Igual que acontece con las memorias de mundiales, a los honores familiares no es sensato ocultarlos. Y este es uno. Enrique Gastañaga, un notable periodista que creció en un rincón perdido de otra provincia, en el final de una noche en la que aguardábamos la inauguración de un mundial, nos confesó que a su pueblo había llegado la leyenda de un abuelo que debatía sobre ceremonias inaugurales y sobre el uso de las canchas áridas con sus gallinas y con su gallo. Como Gastañaga era un tipo sin dobleces que, en medio de las ciudades gigantes, no extraviaba lo que había mamado cerca de su mamá y de su papá, nosotros nos conmovimos y concluimos en que la leyenda del Abuelo Isaac merecía traspasar la categoría de leyenda y obtener su espacio en las academias de historia.

A distancia de su aptitud para parir leyendas, todo el esmero del Abuelo Isaac desembocaba en el éxito. Un año, otro año y otro año más. Apenas bajábamos del tren de horarios fluctuantes que nos trasladaba hasta ese rincón del norte santafesino, almaceneras y almaceneros, modistas y clientas, niños que eran nuestros amigos por un lapso de tres meses y vecinas a las que deberíamos rogarles que nos devolvieran la pelota con la que estropearíamos sus flores nos bienvenían con una grandeza que no todas las veces se nota en las ceremonias inaugurales de los mundiales. No hallamos, por caso, tortas caseras en la fanfarria horrenda que los dictadores argentinos montaron el estadio Monumental al inaugurar el Mundial 78. No vimos un galpón saturado de botellas de malta y de granadina en la antesala del Argentina-Bélgica que puso en circulación al Mundial español de 1982. No nos topamos con gallos y con gallinas tan involucrados en su rol en ninguna ceremonia de ningún mundial. El Abuelo Isaac no lo declamaba pero sabía que el secreto de sus ceremonias inaugurales radicaba en que las organizaba con el corazón.
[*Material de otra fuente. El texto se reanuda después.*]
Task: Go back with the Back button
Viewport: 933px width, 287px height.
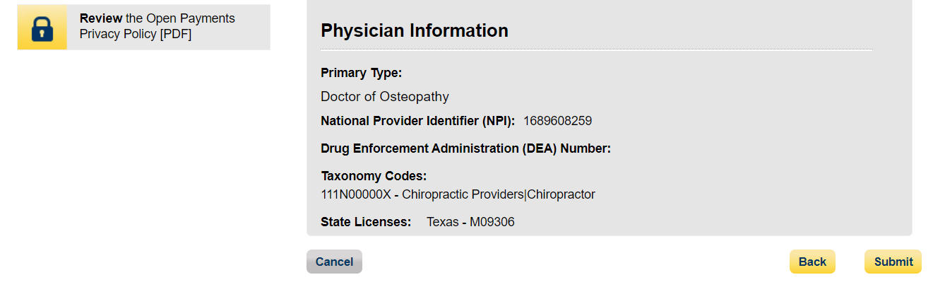Action: [812, 262]
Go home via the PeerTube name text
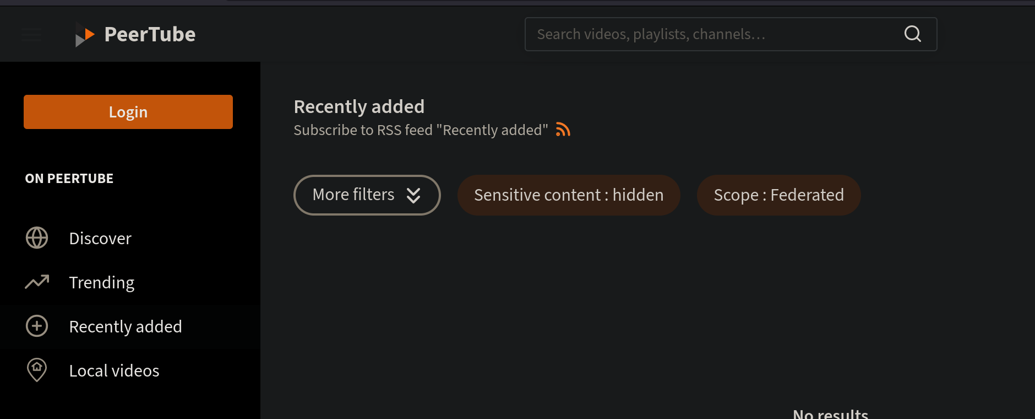1035x419 pixels. click(150, 35)
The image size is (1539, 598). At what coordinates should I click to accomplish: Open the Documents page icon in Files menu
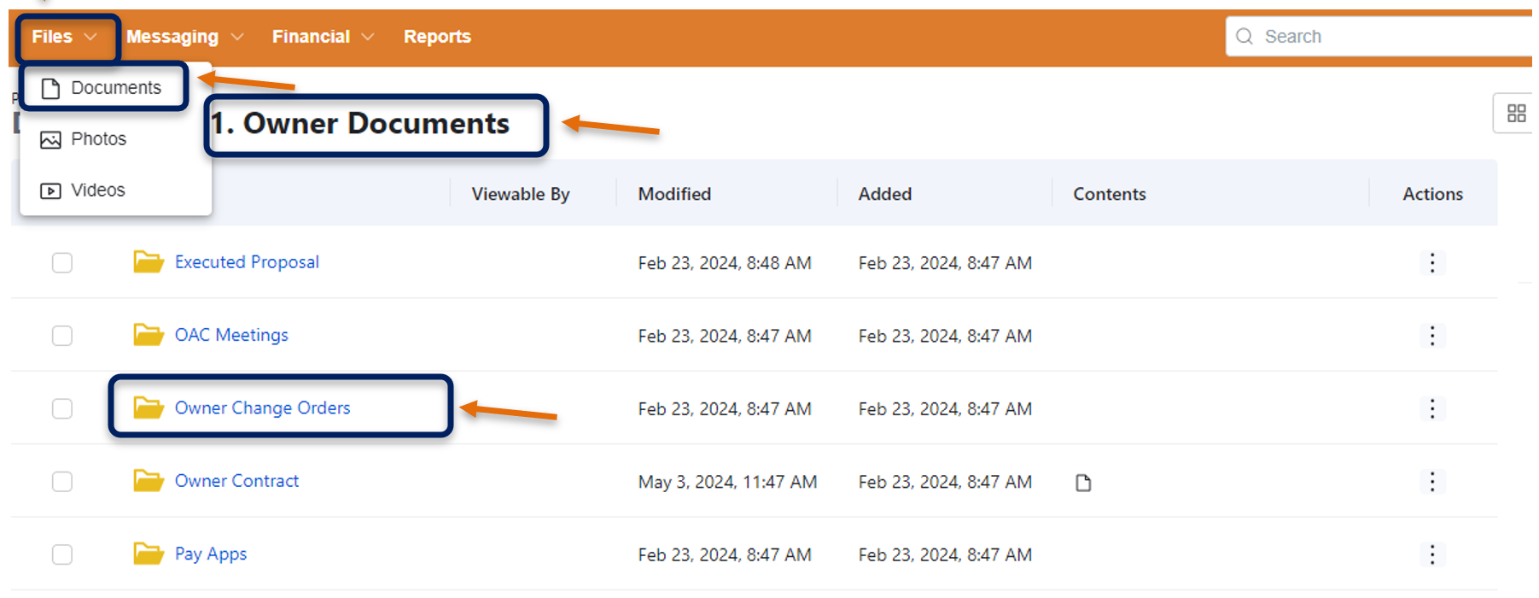click(x=50, y=87)
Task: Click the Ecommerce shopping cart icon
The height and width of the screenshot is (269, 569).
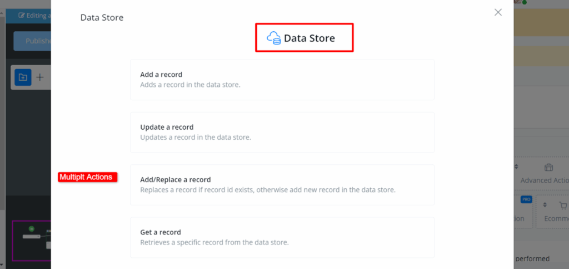Action: coord(563,205)
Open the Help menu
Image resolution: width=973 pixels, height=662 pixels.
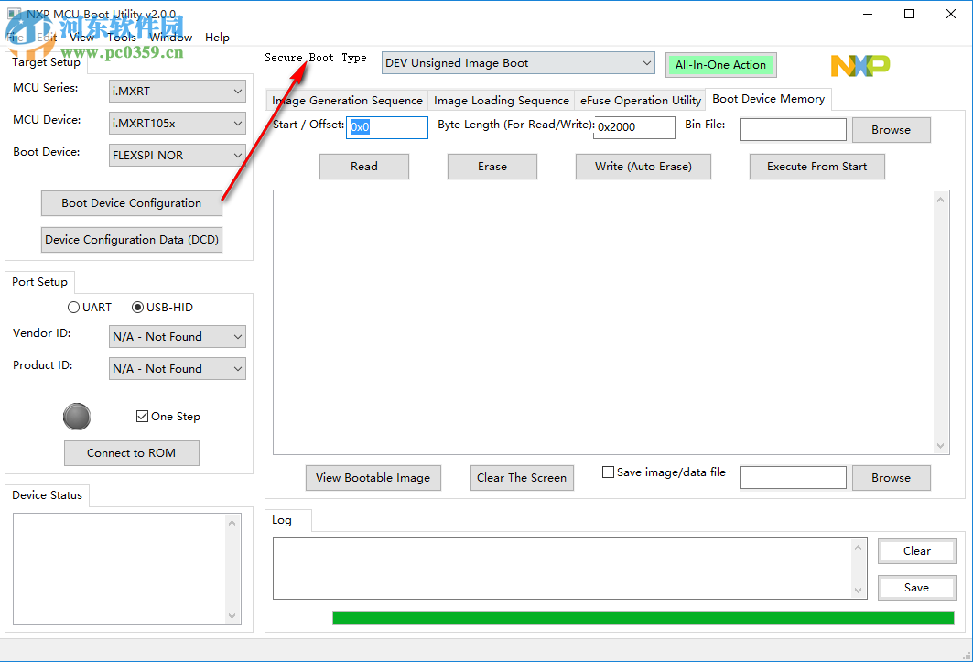point(217,38)
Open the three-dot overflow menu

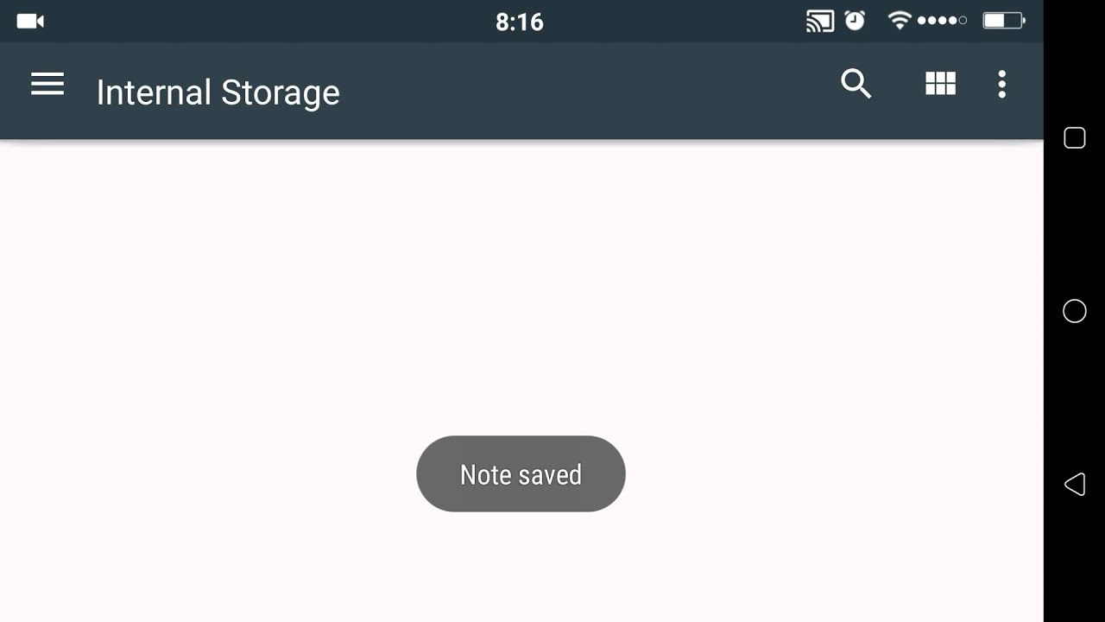point(1001,84)
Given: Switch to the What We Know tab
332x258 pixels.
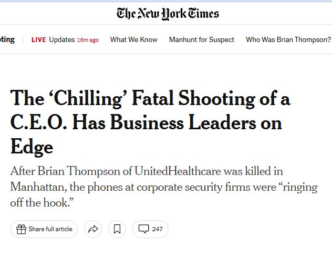Looking at the screenshot, I should (x=133, y=40).
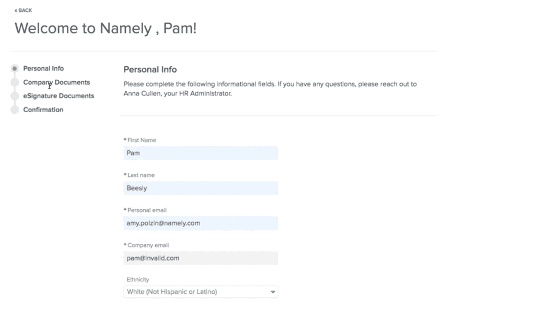
Task: Click the BACK link at top
Action: (25, 10)
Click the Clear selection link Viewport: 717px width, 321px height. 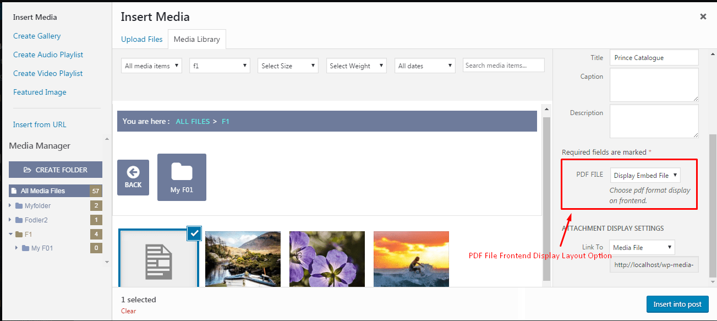(x=128, y=311)
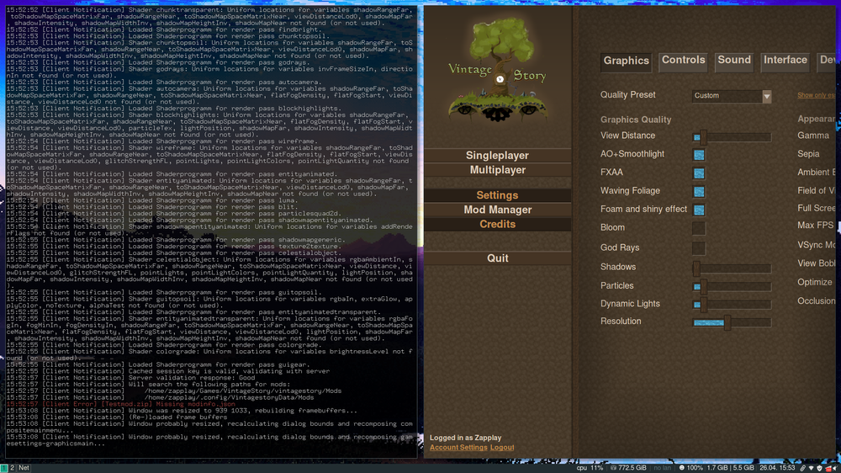This screenshot has width=841, height=473.
Task: Open the Sound settings tab
Action: click(x=733, y=61)
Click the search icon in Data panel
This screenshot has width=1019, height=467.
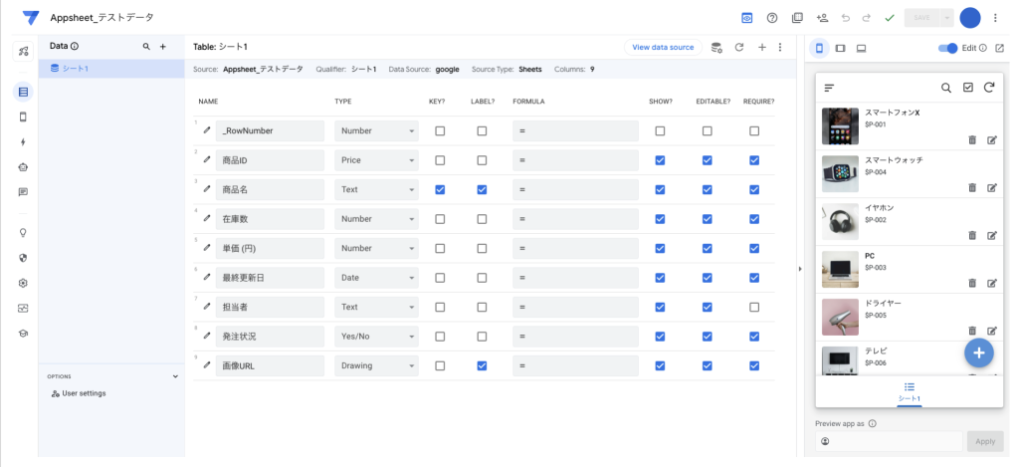[x=146, y=47]
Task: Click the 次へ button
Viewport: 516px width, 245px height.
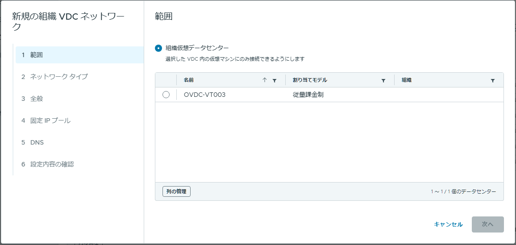Action: tap(488, 224)
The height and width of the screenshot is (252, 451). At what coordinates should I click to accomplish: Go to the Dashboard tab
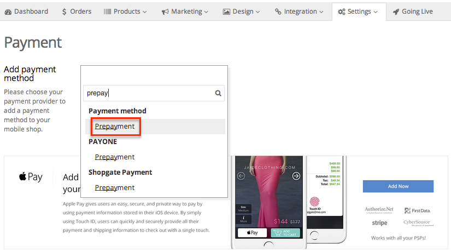click(x=26, y=12)
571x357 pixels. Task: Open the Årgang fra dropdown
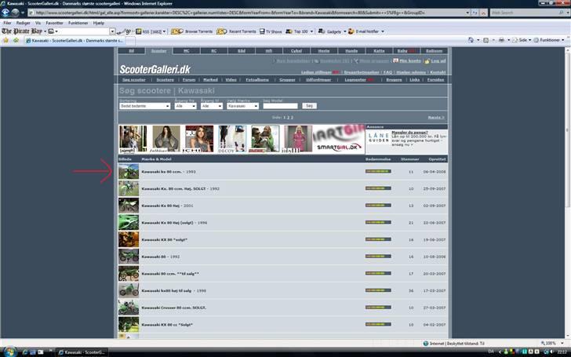point(186,106)
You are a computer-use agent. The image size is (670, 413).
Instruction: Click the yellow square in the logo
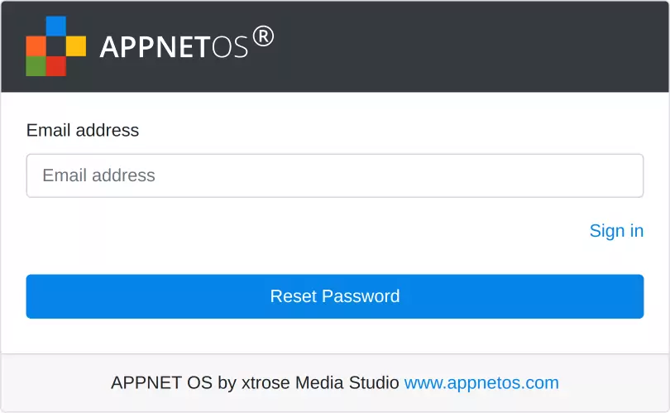coord(75,46)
Quizás proyectando una ceremonia inaugural más, el Abuelo Isaac se murió antes del segundo Mundial de México, sin enterarse de que Diego haría un gol en el que gambeteó a rivales, a gallos, a gallinas, a bebedores consecuentes de granadina y a la lógica de la humanidad y del deporte. Lo hubiera disfrutado, sin dudas, pero no mucho más que a los goles semianónimos que florecieron verano a verano en su cancha sin césped. En sus tiempos finales, quebró un poquito sus rituales de silencio y repasó con los nietos algunos de los pasados gloriosos con los que nos educó en todas las vacaciones de aquel rincón del norte santafesino. Los que no lo conocían intuyeron que se andaba despidiendo. Por suerte, aún estaba la Abuela Basilia que no en vano lo había amado durante seis décadas dulces para avisar que era al revés. Que el Abuelo Isaac sólo certificaba que hubiéramos entendido que, toquen el triunfo o la derrota, la nada o el cielo, la vida siempre es una colección de inauguraciones. A veces lo que se inaugura es un mundial, a veces lo que se inaugura es un abrazo, a veces lo que se inaugura es una respiración más. Y a veces lo que se inaugura es una botella de malta, sabrosa como la infancia, que ahora, con un mundial arrimándose los ojos, empezamos a tomar.